Of course, details to follow. And of course, tax cuts for the wealthy may be off the agenda for a bit, but they’ll be back, and soon. It’s what Republicans do. It’s all they do. So prepare yourself. Dig in, it’s going to be a long, withering siege.
They’re going to claim that the real benefits of tax reform will be the poor be-knighted slobs in the vanishing middle class (not a chance).
They’re going to assert that America’s corporate tax rates are the highest on Earth (they aren’t).
They’re going to piss and moan about government waste, and how that money would be so much more useful in private hands, where it will certainly be used to create jobs, jobs, jobs (the rich and the corporations they own will just horde the windfall and do whatever the law permits to shelter it from taxation).
They’ll even – I shit you not – pull out charts and projections that purport to show how cutting taxes actually increases revenues, because of all the extra economic activity that flows naturally from handing cash to the private “job creators”. They will! Watch them! As sure as Paul Ryan cuddles up every night with his well-thumbed copy of Atlas Shrugged, that’s just what they’re going to do.
Here’s the question: do any of those thousands upon thousands of drenched and weary people pause for a moment, amid hauling all their ruined possessions and sodden drywall to the curb, and get angry that now, of all times, their President’s first gambit was to yak instinctively about the urgent priority of handing more money to the rich? Will they remember the initial knee-jerk suggestion to gut FEMA to pay for the wall? Will they watch the budget process to see if that gutting happens down the road anyway, despite today’s sudden enthusiasm for opening up the coffers? Will it occur to them that it was year after year of Republican climate change denial that contributed to their being swamped in the first place?

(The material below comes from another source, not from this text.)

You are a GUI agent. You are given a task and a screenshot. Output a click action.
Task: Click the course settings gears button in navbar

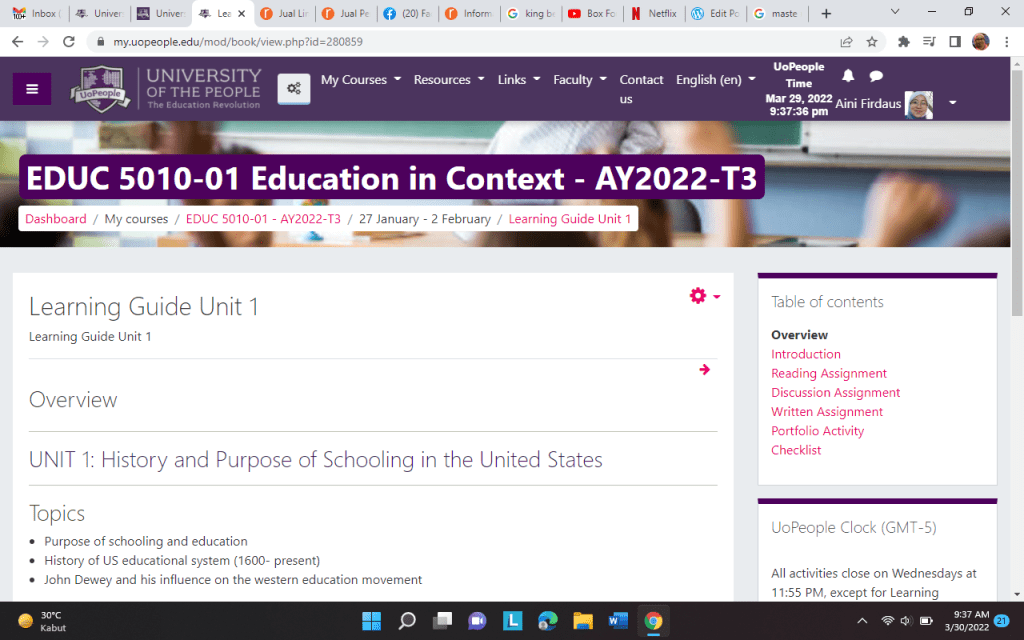point(294,89)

Stay tuned. Hurricane Harvey will – pardon the egregious pun – blow over before long, and then tax cuts will be back, under the guise of “reform”, with all prudent haste. Maybe Texas voters will put two and two together and realize that it was public money, raised by taxes, that they relied upon in their time of crisis. Maybe citizens everywhere will figure out that the proposed tax cuts won’t benefit them at all. I have a real feeling that Paul Ryan doubts it.
I hope somebody follows up on Donald’s million dollar pledge. I’d bet he’s never going to cough it up, but who’d take that action?